En momentos en que Uruguay discute un proyecto de ley de legalización de la eutanasia, es apasionante ver cómo Enric recurre a los argumentos tradicionales en favor de desear la vida y la manera tan dura como precisa con que Fernando los rebate. Hace reír cuando el primero le sugiere que mire fotos de su familia y el segundo le responde que ya las vio todas, miles de veces. Conmueve tremendamente escuchar a Fernando putear contra su enfermedad, explicando que lo va paralizando de a poco. Abomina del hecho de que la enfermedad lo mantenga consciente y con la capacidad de hablar; es una paradójica maldición que pueda seguir expresándose, carente de otro dominio que no sean los de la razón y la palabra. Me hizo acordar a otra obra de Beckett, escenificada aquí en los años 90 por Dahd Sfeir, donde el escenario está íntegramente tapado por una pesada tela negra, de la que únicamente emerge una boca que habla. La comunicación oral como última herramienta de rebeldía inútil.
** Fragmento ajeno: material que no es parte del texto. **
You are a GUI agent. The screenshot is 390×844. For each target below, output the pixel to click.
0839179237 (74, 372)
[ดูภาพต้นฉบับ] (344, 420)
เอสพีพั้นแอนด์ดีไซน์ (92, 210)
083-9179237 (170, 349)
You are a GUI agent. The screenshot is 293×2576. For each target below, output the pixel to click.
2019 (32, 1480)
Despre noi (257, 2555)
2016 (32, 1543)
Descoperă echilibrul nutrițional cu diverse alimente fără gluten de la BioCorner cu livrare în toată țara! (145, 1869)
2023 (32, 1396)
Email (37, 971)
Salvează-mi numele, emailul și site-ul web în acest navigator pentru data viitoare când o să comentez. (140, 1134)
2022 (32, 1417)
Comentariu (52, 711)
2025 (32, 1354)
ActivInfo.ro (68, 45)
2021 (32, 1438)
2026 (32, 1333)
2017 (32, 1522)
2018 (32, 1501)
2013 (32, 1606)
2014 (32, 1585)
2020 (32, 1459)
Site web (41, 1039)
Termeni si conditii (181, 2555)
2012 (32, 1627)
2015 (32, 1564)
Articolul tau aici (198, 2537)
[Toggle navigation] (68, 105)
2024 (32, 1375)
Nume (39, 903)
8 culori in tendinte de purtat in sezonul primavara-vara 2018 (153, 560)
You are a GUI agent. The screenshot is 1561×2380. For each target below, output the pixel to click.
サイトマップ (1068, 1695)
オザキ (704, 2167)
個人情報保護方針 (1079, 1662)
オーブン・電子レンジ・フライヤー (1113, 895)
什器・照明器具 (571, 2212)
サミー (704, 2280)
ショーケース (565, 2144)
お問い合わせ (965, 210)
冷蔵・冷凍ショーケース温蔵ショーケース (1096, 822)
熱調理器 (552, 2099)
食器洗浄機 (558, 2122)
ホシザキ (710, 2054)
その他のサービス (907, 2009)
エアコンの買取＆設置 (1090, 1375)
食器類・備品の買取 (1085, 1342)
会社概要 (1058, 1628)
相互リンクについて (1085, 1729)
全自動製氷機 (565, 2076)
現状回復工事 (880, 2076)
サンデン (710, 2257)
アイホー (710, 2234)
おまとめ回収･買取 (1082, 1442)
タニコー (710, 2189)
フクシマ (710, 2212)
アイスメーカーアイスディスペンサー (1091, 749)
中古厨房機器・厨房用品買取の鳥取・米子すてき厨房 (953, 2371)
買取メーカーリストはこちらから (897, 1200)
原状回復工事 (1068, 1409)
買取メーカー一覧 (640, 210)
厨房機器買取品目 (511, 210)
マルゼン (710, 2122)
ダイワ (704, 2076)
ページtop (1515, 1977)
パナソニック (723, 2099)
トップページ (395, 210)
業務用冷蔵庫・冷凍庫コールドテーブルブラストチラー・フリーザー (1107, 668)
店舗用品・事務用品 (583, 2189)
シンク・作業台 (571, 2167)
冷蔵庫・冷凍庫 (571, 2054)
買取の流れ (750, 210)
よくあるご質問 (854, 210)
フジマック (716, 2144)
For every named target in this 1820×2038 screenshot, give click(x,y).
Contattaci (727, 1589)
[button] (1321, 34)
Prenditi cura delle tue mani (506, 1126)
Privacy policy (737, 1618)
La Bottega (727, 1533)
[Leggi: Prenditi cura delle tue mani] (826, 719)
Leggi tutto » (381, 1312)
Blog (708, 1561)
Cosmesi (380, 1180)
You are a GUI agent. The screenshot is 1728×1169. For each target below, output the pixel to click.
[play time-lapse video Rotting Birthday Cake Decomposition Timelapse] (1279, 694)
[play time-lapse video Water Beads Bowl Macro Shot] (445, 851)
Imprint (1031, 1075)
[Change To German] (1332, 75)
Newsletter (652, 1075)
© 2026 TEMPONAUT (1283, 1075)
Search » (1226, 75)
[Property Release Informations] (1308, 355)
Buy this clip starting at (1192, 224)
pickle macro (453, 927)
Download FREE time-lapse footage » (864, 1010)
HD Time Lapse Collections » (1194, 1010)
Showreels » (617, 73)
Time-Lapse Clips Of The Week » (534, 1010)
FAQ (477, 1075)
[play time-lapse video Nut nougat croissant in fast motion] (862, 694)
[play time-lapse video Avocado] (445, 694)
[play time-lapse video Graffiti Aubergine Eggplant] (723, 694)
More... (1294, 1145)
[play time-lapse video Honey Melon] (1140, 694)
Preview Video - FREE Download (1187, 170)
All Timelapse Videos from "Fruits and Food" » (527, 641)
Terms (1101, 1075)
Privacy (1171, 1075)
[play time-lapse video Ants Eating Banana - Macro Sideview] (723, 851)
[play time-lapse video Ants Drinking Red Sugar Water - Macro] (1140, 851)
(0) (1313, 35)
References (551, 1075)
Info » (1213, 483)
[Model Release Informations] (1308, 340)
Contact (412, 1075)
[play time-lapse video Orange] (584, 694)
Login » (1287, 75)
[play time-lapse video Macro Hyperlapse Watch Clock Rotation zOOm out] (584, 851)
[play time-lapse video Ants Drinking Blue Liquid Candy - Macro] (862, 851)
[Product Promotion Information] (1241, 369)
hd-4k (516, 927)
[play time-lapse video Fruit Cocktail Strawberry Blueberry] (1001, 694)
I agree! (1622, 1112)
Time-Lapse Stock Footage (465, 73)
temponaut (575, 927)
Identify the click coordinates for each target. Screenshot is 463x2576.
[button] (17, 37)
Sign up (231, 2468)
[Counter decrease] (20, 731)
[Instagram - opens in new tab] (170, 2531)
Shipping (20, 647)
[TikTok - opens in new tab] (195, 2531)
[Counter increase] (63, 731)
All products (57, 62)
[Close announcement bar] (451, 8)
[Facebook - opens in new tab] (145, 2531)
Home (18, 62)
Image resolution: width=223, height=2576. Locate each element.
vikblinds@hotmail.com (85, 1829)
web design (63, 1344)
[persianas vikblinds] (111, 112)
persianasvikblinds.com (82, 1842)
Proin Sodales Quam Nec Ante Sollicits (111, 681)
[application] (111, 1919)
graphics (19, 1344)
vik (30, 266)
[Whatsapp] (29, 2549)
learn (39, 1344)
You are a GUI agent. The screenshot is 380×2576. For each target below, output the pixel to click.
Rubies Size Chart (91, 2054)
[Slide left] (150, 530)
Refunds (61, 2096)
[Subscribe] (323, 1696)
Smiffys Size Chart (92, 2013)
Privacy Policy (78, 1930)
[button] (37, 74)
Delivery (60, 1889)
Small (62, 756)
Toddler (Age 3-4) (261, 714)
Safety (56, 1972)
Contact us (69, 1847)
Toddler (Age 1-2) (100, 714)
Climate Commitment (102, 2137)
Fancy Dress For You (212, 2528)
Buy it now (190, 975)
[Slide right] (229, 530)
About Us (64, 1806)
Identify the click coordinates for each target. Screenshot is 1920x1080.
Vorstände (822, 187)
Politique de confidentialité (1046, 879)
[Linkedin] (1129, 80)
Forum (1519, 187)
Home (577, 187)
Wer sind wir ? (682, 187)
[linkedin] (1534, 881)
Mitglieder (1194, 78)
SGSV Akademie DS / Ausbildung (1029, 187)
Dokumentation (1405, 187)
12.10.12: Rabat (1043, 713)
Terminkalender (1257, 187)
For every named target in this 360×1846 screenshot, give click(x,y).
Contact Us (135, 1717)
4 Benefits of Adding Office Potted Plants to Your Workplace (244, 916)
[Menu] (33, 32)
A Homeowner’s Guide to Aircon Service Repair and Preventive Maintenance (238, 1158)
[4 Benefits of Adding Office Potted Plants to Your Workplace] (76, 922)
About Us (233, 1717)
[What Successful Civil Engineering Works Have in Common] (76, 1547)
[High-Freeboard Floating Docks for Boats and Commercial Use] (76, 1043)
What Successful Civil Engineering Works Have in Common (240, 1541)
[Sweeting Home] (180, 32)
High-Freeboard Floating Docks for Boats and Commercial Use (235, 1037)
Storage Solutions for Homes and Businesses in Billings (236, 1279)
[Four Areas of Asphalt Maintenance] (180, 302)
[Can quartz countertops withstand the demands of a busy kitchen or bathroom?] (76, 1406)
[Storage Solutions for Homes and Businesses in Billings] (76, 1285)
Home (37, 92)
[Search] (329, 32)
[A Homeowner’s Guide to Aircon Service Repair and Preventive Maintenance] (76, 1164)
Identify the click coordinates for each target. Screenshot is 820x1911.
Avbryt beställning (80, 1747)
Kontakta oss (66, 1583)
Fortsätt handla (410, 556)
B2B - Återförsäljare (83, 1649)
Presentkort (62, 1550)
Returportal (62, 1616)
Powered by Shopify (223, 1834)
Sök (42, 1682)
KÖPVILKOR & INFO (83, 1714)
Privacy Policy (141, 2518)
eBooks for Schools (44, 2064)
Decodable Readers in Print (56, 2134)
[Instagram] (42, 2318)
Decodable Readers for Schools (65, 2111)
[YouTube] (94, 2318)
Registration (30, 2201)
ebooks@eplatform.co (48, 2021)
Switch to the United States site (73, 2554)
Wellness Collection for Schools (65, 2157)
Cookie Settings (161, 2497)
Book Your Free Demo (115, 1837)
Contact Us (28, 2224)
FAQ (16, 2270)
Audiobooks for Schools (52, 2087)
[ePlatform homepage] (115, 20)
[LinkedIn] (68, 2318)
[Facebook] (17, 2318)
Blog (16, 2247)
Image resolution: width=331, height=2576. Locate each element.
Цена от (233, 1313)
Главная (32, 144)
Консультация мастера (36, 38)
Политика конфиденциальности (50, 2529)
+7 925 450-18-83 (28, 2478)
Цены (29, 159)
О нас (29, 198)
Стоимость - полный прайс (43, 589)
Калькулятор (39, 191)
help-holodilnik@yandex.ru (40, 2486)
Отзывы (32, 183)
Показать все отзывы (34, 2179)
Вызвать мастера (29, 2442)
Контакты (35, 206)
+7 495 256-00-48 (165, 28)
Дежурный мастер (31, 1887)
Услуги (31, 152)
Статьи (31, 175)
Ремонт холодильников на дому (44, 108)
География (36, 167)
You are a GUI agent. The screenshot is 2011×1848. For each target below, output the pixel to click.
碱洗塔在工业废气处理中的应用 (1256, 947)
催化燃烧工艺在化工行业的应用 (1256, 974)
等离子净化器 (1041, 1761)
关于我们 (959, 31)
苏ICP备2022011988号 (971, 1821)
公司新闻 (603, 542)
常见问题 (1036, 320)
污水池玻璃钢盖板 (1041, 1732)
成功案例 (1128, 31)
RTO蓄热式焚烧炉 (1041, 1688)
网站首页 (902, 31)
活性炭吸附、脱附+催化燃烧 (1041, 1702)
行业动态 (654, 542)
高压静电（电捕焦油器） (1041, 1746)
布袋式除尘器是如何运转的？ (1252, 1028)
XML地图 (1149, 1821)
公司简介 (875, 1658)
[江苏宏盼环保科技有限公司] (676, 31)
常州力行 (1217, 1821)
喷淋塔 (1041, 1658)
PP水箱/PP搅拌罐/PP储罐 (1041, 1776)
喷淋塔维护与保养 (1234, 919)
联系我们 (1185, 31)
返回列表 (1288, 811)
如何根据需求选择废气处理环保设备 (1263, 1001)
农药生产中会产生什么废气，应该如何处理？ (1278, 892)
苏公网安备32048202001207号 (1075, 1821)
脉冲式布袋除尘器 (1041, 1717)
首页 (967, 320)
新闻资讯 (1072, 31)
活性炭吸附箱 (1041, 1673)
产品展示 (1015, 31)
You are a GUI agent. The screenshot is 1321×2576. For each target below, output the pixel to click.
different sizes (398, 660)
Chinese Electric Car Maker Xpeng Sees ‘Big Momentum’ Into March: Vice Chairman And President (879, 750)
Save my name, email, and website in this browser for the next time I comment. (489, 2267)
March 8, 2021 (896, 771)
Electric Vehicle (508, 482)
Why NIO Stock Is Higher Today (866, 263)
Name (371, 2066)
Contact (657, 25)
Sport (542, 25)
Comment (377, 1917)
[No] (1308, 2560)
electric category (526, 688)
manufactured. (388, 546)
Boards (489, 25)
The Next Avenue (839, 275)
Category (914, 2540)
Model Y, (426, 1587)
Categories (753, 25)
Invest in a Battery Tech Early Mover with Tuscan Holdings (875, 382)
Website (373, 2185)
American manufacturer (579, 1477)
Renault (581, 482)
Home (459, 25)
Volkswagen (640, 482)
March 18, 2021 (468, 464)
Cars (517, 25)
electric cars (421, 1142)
Sin embargo, se equivocan quienes prejuzgan que se trata de una película sombría y pesimista. Es todo lo contrario: Hay una puerta ahí es un himno a la resiliencia y la solidaridad.
La evolución de Fernando Sureda es la de un hombre que se siente atormentado por una enfermedad que le quita su condición de proveedor familiar y lo fuerza a depender de sus seres queridos, a otro que anhela los encuentros virtuales con su amigo, y que recibe de sus familiares directos el amor que se demuestra en las malas: en la protección, el amparo, la empatía.
Como escribió Miguel Pastorino en una reciente columna del semanario Voces, el tema central de la película es el de la vulnerabilidad: atrevernos a admitir que dependemos del amor de los otros y que nuestra condición efímera contradice el absurdo mito posmoderno de la productividad como único sentido de la vida.
Amar y dejarse amar, hasta que nos enfrentemos a la inexorable puerta que habrá ahí.